Crocotta Energy Inc.

Notes to the Condensed Interim Consolidated Financial Statements

Three Months Ended March 31, 2014

(Tabular amounts in 000s, unless otherwise stated)

1. REPORTING ENTITY

Crocotta Energy Inc. (“Crocotta” or the “Company”) is an oil and natural gas company, actively engaged in the acquisition, development, exploration, and production of oil and natural gas reserves in Western Canada. The Company conducts many of its activities jointly with others and these condensed interim consolidated financial statements reflect only the Company’s proportionate interest in such activities. The Company currently has one wholly-owned subsidiary.

The Company’s place of business is located at 700, 639 – 5th Avenue SW, Calgary, Alberta, Canada, T2P 0M9.

2. BASIS OF PRESENTATION

(a) Statement of compliance

These condensed interim consolidated financial statements have been prepared in accordance with International Accounting Standard (“IAS”) 34, Interim Financial Reporting and accordingly do not include all of the information required in the preparation of annual consolidated financial statements. The condensed interim consolidated financial statements should be read in conjunction with the audited consolidated financial statements and related notes for the year ended December 31, 2013.

The condensed interim consolidated financial statements were authorized for issuance by the Board of Directors on May 8, 2014.

(b) Basis of measurement

The condensed interim consolidated financial statements have been prepared on the historical cost basis except for risk management contracts, which are measured at fair value.

(c) Functional and presentation currency

The condensed interim consolidated financial statements are presented in Canadian dollars, which is the functional currency of the Company and its subsidiary.

(d) Use of estimates and judgments

The preparation of the condensed interim consolidated financial statements in conformity with IFRS requires management to make estimates and use judgment regarding the reported amounts of assets and liabilities as at the date of the interim consolidated financial statements and the reported amounts of revenues and expenses during the period. By their nature, estimates are subject to measurement uncertainty and changes in such estimates in future periods could require a material change in the interim consolidated financial statements. Accordingly, actual results may differ from the estimated amounts as future confirming events occur. The significant estimates and judgments made by management in the preparation of these condensed interim consolidated financial statements were consistent with those applied to the consolidated financial statements as at and for the year ended December 31, 2013.
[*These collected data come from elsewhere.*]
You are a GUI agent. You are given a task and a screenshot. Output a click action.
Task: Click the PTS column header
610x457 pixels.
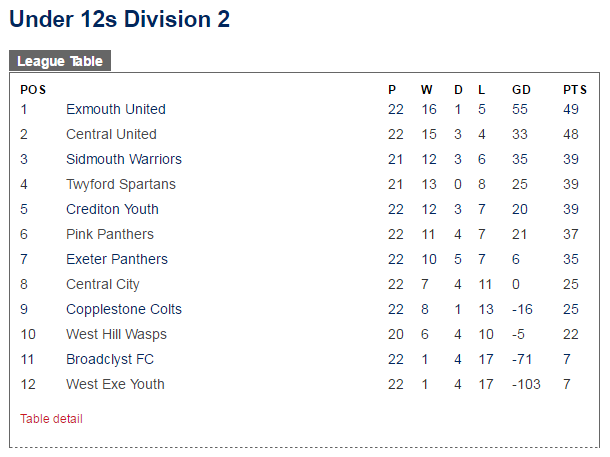pyautogui.click(x=575, y=90)
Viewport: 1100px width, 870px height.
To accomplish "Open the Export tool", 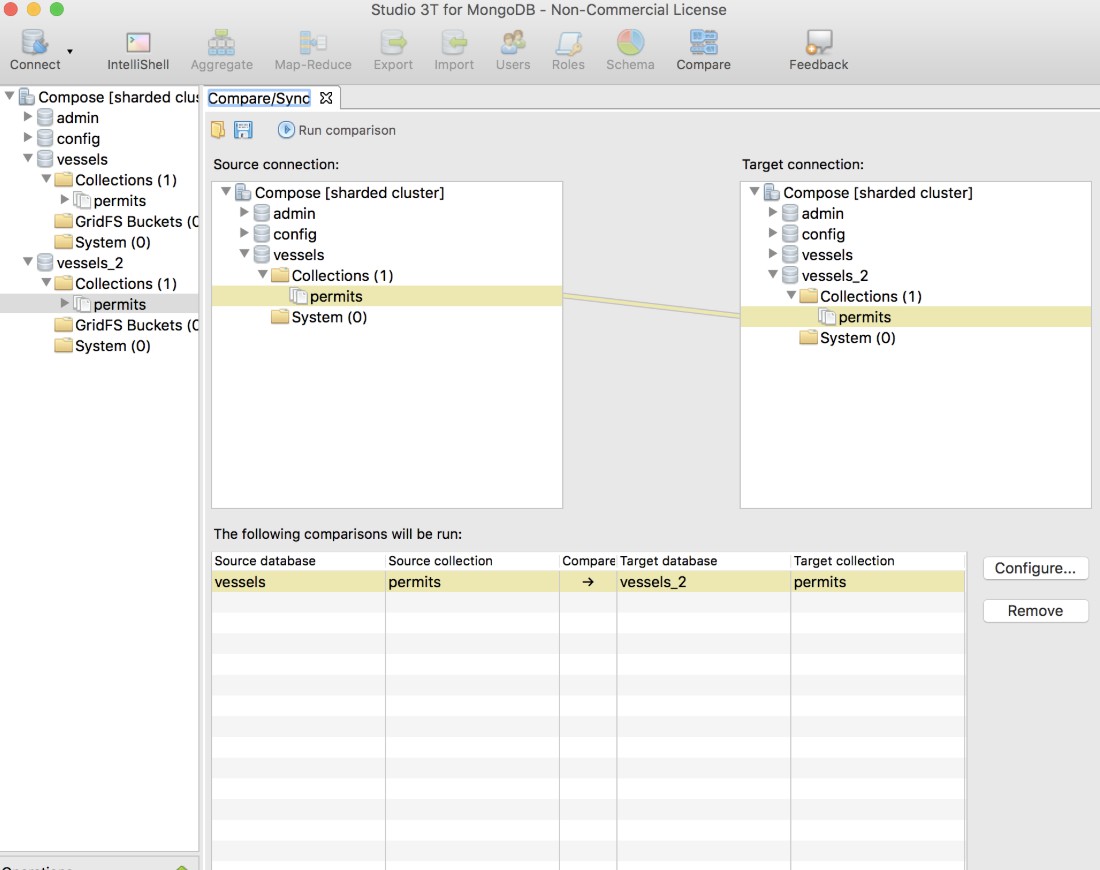I will (x=393, y=49).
3. SIGNIFICANT ACCOUNTING POLICIES

The condensed interim consolidated financial statements have been prepared following the same accounting policies as the audited consolidated financial statements for the year ended December 31, 2013 with the exception of the new policies adopted below. The accounting policies have been applied consistently by the Company to all periods presented in these condensed interim consolidated financial statements.
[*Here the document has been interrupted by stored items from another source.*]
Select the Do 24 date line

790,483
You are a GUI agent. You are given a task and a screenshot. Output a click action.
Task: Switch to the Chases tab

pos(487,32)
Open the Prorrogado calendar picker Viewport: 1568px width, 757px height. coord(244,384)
On January 1, 2014, the Company retrospectively adopted amendments to IAS 36, Impairment of Assets, IFRIC 21, Levies, and amendments to IAS 32, Financial Instruments: Presentation, which had no impact on the amounts recorded in the condensed interim consolidated financial statements.
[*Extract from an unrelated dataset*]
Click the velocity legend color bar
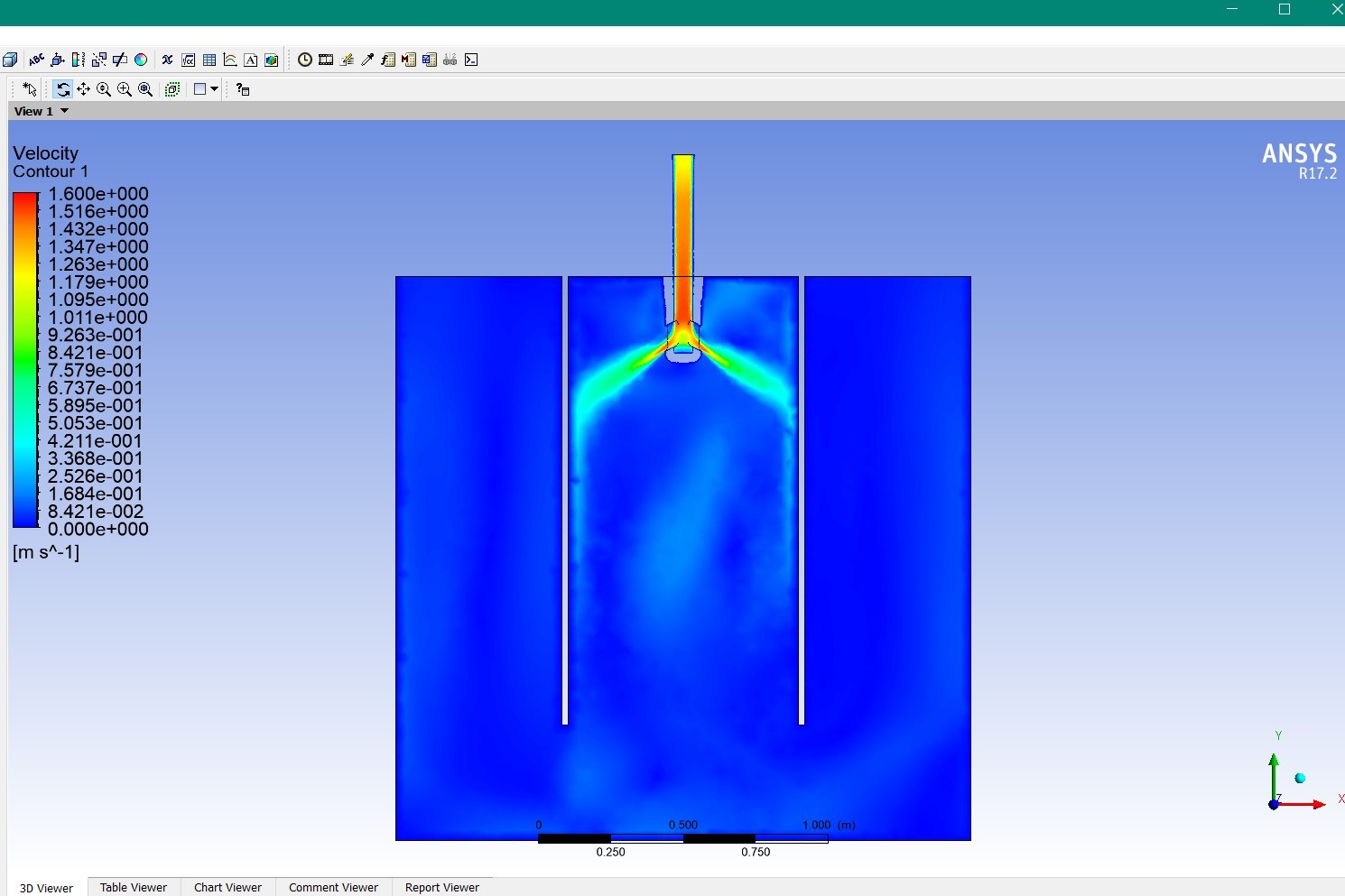The height and width of the screenshot is (896, 1345). click(x=25, y=360)
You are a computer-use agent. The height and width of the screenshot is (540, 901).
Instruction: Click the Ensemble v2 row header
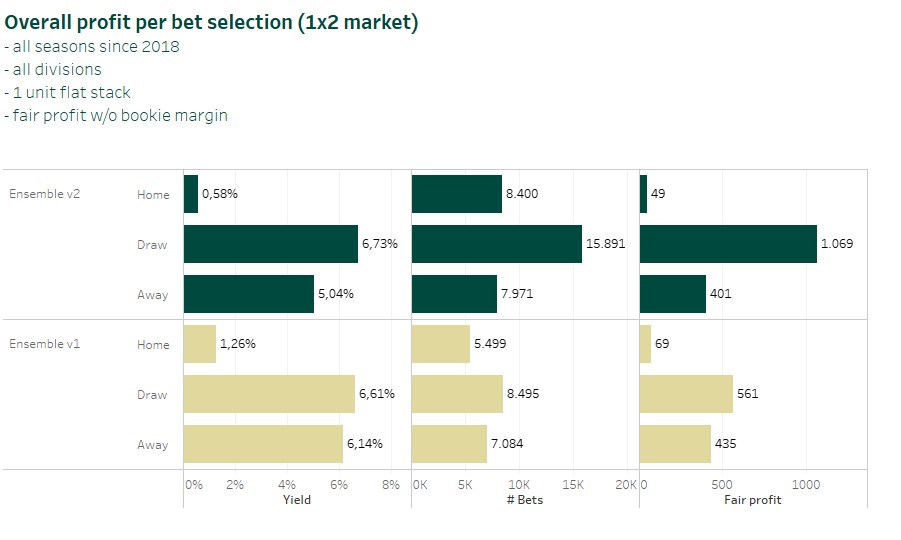tap(44, 194)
4. EXPLORATION AND EVALUATION ASSETS

Total
Balance, December 31, 2012 28,302
Additions 60,576
Transfer to property, plant, and equipment (48,610 )
Impairment (639 )
Balance, December 31, 2013 39,629
Additions 14,847
Transfer to property, plant, and equipment (1,366 )
Balance, March 31, 2014 53,110

Exploration and evaluation assets consist of the Company’s exploration projects which are pending the determination of proved or probable reserves. Additions represent the Company’s share of costs incurred on exploration and evaluation assets during the period, consisting primarily of undeveloped land and drilling costs until the drilling of the well is complete and the results have been evaluated. Included in the $14.8 million of additions during the three months ended March 31, 2014 were additions of $0.2 million related to the Edson AB CGU, $13.7 million related to the Northeast BC CGU, and $0.9 million related to the Miscellaneous AB CGU.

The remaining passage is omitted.